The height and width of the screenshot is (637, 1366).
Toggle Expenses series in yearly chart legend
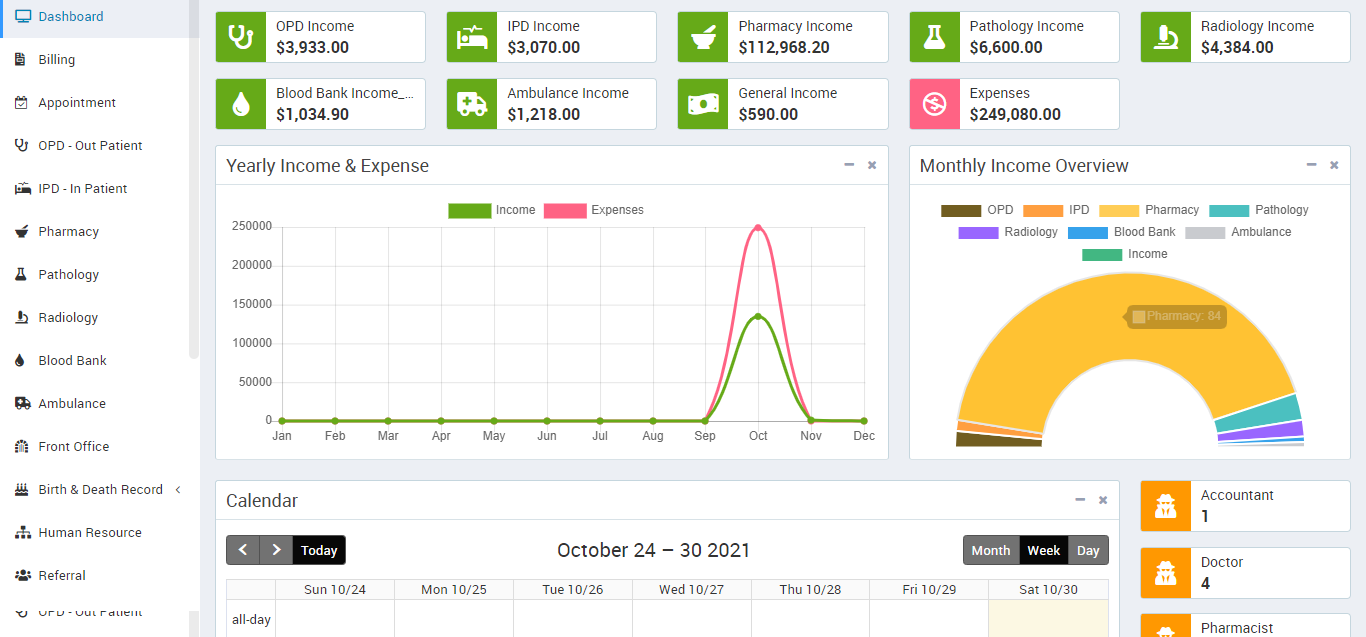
###
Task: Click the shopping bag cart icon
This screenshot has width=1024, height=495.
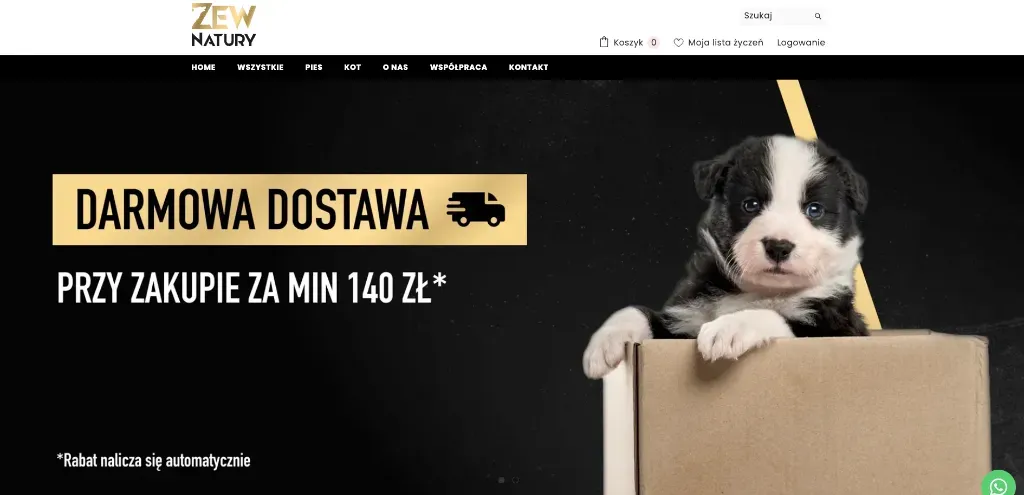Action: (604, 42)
###
- _Required action_
Retype the entries above exactly, but only from the line containing "The height and" through the line containing "Toggle Expenses series in yearly chart legend", both included.

- _Output below_
The height and width of the screenshot is (637, 1366).
Toggle Expenses series in yearly chart legend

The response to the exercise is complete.